The idea might have been a funny one, but Jackson — who had been in the Procession once or twice when his son Lewis was young, but had never done an art project for it — took the undertaking seriously, doing research and carefully planning how to engineer the creature.

He spent a good chunk of 2019 and early 2020 designing and building a 12-foot-long puppet that can move its head, walk on burlap-wrapped human legs and poop Tootsie Roll candies. (“We’re going to leave the wrappers on,” he said.)

“I spent hundreds and hundreds of hours putting papier-mâché on it,” he said. “It would take me six hours just to do one layer. I used over three gallons of Elmer’s glue.”

He also used many, many copies of The Olympian, according to Marina Parr, his wife and a former journalist. “This is another reason that people should take a printed newspaper,” she said. “You won’t be able to build a giant armadillo unless you subscribe to The Olympian.”

Then COVID-19 arrived, squashing Jackson’s dream of Procession glory. The armadillo, which had taken over his garage, went into storage.

But this Saturday, the seven-banded armadillo will finally take to the streets, powered by Alan and Lewis, now 24. They’ll wear backpack frames attached to the inside of the creature’s scaly body and cardboard claws around their ankles. “The person in back is the one who controls the poop chute,” Alan Jackson said.

The creature will join such stalwart Procession creations as the lion, the rhino and the Sun and regular Procession bands Artesian Rumble Arkestra (dressed this year as crabs) and Samba Olywa (welcoming the event back as sunflowers).

Also rolling down the street will be four new large floats, one for each the elements used to organize the Procession: Earth will include a snail, a mushroom and ferns; Air will feature birds, clouds and storms; Water’s display is a jumping humpback whale; and Fire focuses on endangered species with a beehive.

The idea of the floats is to give Procession newcomers a focus and some costume ideas.

“There are a lot of people who haven’t seen the Procession,” said Eli Sterling, the event’s founder. “It is a little bit like in the very beginning where people were trying to figure it out.”

Other creations making their debut include a king salmon, a butterfly created by puppet master Jerry Berebitsky, and an enormous geoduck — Jackson’s second Procession project.

“It’s got a clamshell that’s probably 4 feet from top to bottom,” Jackson said. “The neck goes up around 6 or 7 feet, and under perfect conditions, it actually squirts water.”

“It can be seen for miles,” Parr said. “It’s a very pronounced phallic symbol. I showed some pictures of it to my family back in Michigan, and they said, ‘What’s Alan doing walking around with that penis?’ ”
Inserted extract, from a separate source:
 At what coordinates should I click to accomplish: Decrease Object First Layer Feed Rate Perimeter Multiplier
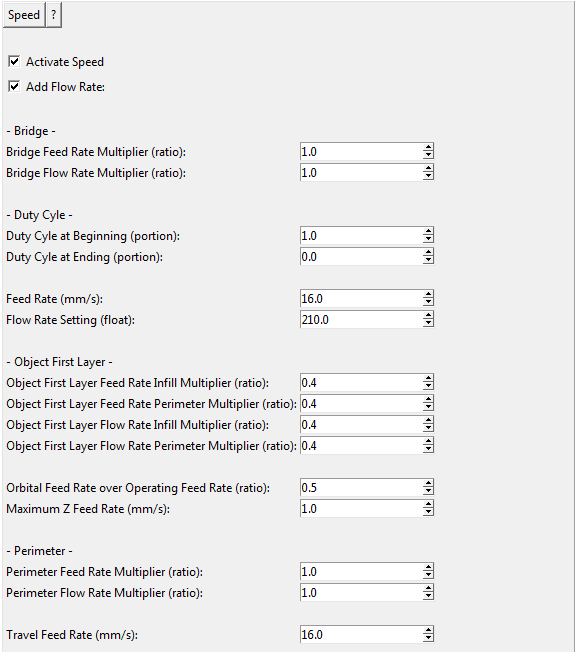428,408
Parr’s son, Jackson Parr, 21, will be wearing the puppet. “Jackson goes to Evergreen, so he is a geoduck,” she said. “He’ll be a geoduck wearing a geoduck.”

Procession of the Species

  • What: The 26th Procession fills downtown Olympia’s streets with flora, fauna, floats, music and dance in a celebration of Earth and its elements.

  • When: 4:30 p.m. Saturday, April 27

  • Where: Begins at Cherry Street and Legion Way and ends in Heritage Park.

  • Donations: Donations to the Thurston County Food Bank are requested. Bring them to Legion and Cherry.

  • Rules: No motorized vehicles except wheelchairs, no live animals except service animals and no words are permitted in the Procession.

  • More information:

Luminary Procession

  • What: A smaller evening procession during the first evening of Arts Walk celebrates the element of spirit with illuminated lanterns, music and dance.

  • When: 8:30 p.m. Friday, April 26

  • Where: Begins at Fifth Avenue and Washington Street and proceeds to Sylvester Park

  • Also: The event is weather-dependent because the luminary art can’t withstand heavy rain.